:: Assignment ::
Filter the data for lines with the word "below", then copy every line so identified.
━━━━━ Records ━━━━━
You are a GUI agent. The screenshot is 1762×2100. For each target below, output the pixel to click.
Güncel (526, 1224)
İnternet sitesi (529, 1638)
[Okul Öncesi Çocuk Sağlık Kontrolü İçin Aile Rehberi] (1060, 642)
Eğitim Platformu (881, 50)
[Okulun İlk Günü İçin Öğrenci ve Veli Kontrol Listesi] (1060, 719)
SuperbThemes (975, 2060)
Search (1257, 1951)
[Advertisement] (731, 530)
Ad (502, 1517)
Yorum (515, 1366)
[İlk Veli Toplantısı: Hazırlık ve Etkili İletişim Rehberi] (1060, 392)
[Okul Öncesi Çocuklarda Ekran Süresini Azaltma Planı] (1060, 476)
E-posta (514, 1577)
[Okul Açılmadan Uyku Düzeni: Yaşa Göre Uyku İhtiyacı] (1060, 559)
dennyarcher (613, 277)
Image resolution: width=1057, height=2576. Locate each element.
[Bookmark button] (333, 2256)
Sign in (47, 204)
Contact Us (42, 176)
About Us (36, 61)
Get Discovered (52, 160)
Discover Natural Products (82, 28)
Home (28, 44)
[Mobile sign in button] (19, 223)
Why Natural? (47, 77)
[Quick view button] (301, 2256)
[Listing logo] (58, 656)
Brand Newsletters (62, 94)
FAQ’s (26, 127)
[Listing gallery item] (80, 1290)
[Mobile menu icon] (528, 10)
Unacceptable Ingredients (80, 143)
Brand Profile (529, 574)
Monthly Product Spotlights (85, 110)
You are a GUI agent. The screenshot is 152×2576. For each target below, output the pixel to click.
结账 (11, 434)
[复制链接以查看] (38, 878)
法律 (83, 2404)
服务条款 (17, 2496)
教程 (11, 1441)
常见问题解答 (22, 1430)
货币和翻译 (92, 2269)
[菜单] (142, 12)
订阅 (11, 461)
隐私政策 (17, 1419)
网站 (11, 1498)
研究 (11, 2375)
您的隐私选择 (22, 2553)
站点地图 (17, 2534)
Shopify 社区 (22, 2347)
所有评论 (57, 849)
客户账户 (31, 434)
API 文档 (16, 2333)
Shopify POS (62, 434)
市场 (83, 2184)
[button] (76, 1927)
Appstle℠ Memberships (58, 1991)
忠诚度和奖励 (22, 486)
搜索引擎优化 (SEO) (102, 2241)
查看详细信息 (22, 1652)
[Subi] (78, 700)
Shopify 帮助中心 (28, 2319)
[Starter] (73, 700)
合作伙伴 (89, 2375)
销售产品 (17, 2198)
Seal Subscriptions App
━━━━━
:: Task solution ::
You are a GUI agent. The screenshot is 1762×2100. For each target below, output the pixel to click.
You are a GUI agent. The screenshot is 152×2576. For each target below, output the pixel to click.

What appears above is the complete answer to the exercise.